# Directions for this task
Start at the line that contains "The image size is (1400, 900)." in the listing below and extract every line through the last, exactly; leave pictures out.

# Supplied records
<<<<

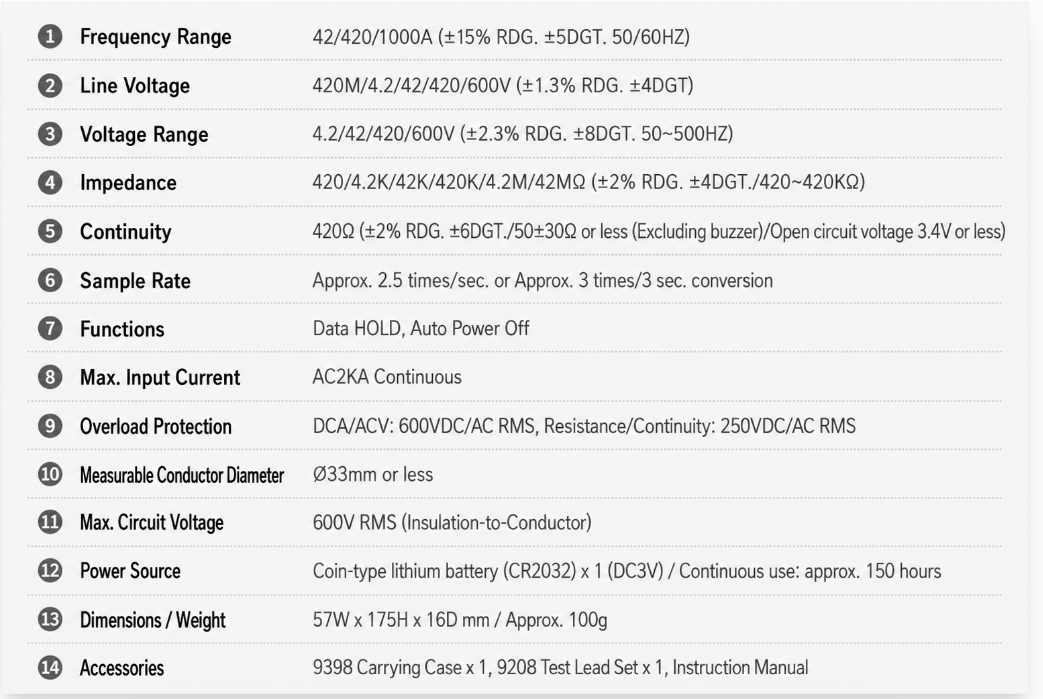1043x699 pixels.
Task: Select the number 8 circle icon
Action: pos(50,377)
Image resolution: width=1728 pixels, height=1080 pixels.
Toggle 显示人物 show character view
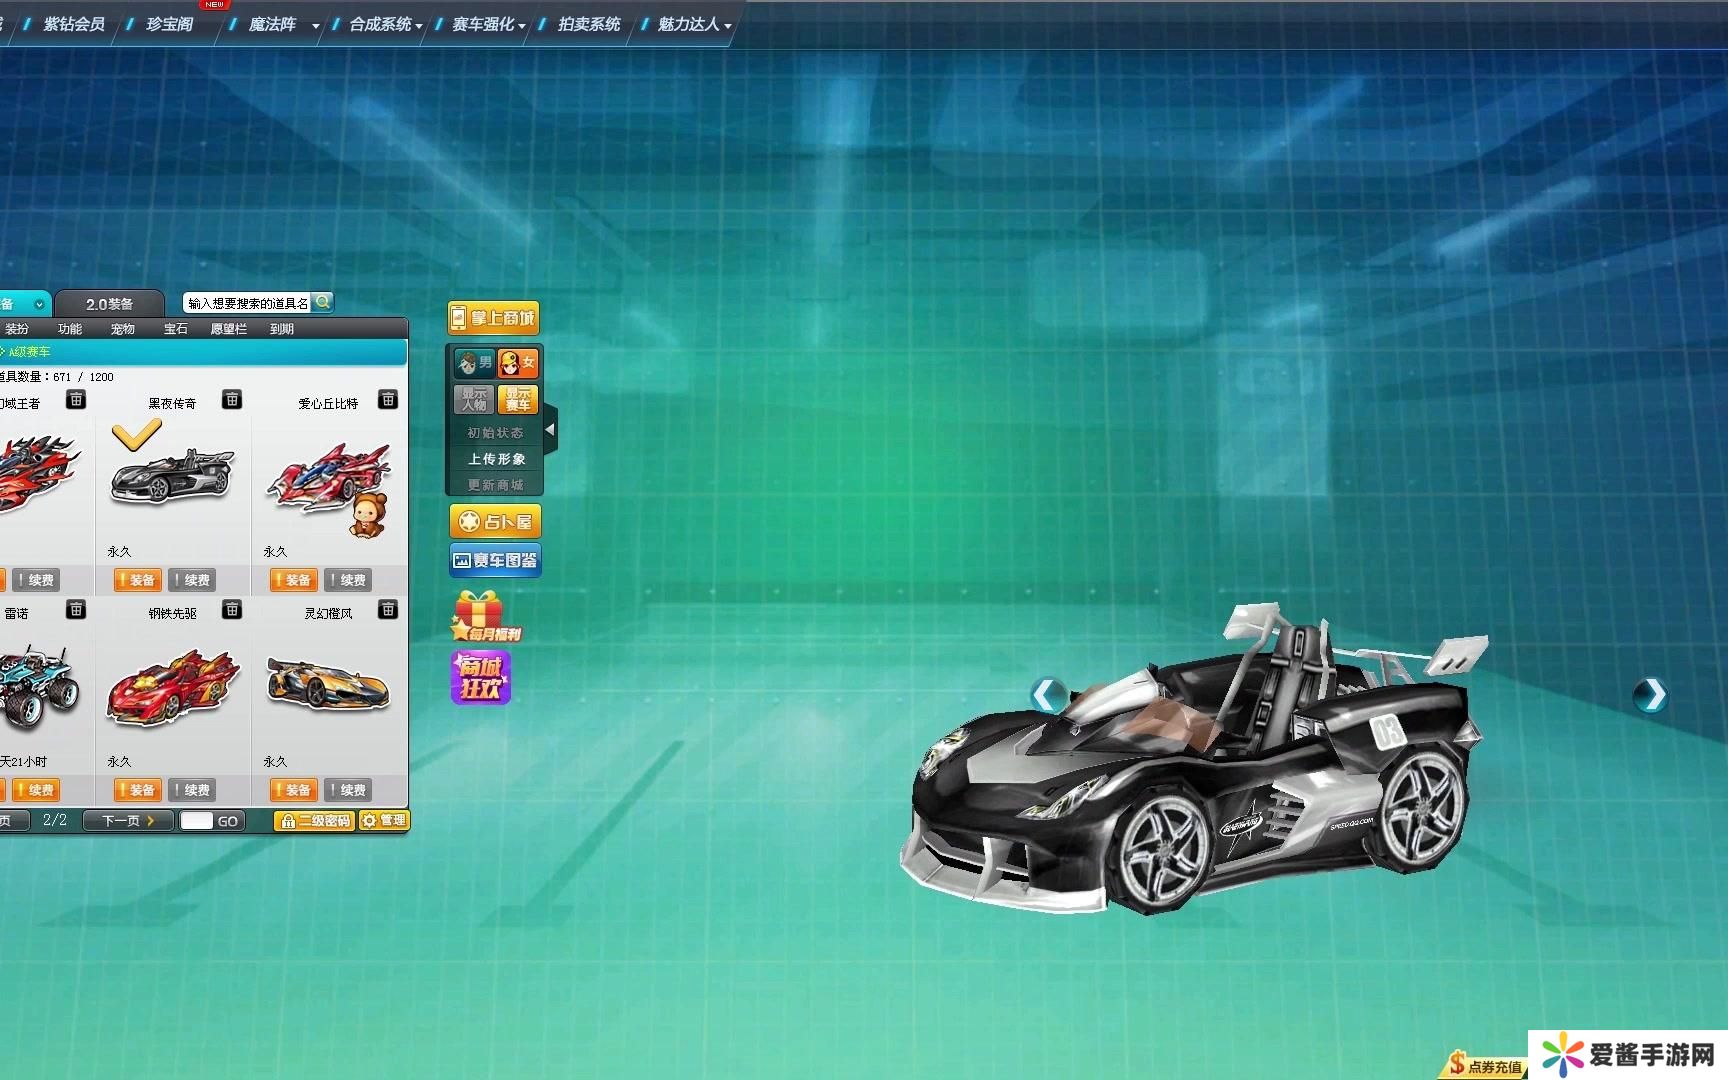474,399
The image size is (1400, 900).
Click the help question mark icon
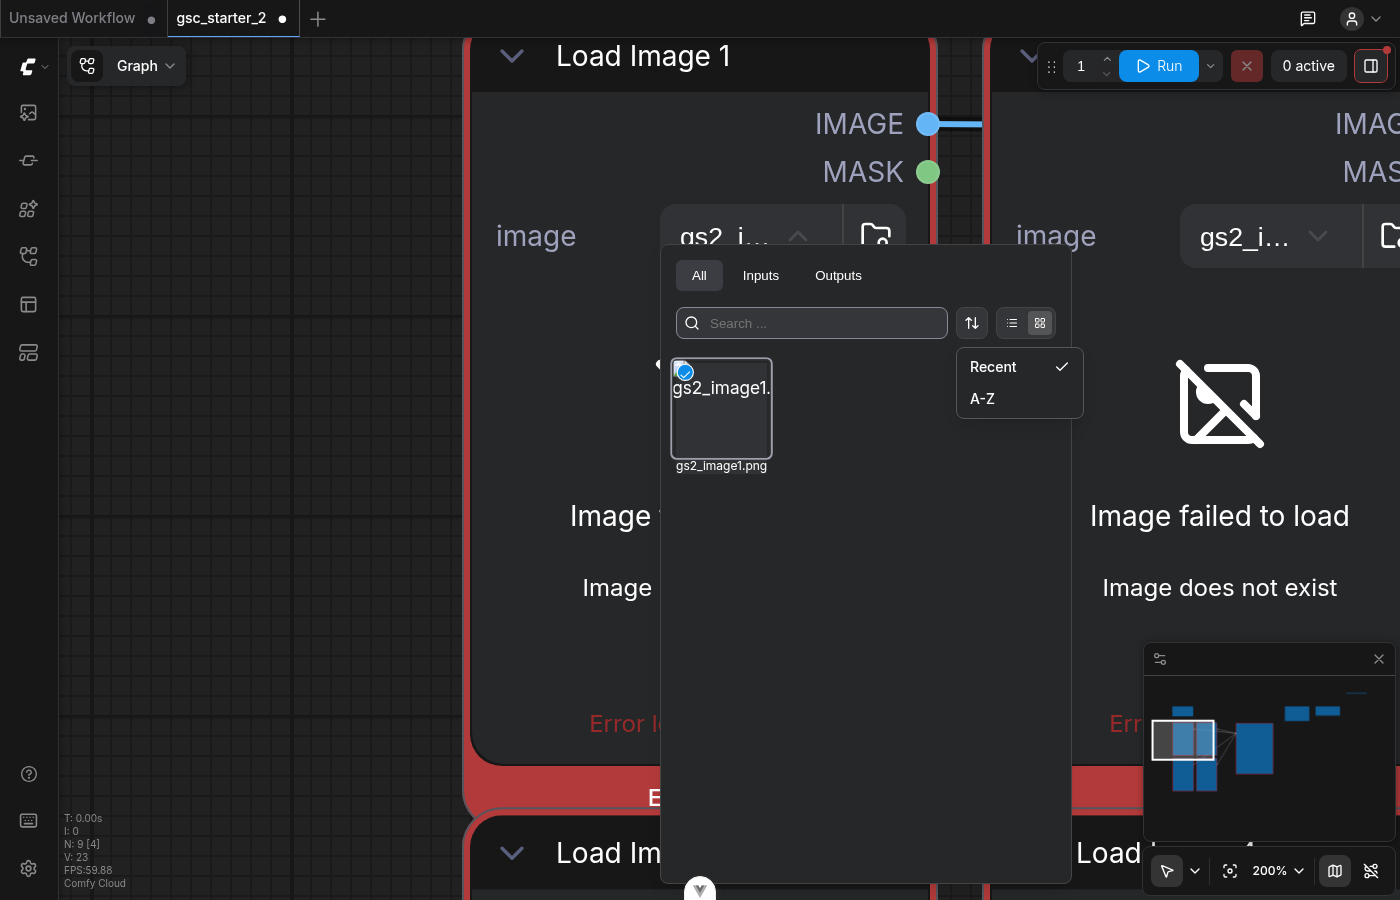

>>>>

# Task result
The image size is (1400, 900).
Click the help question mark icon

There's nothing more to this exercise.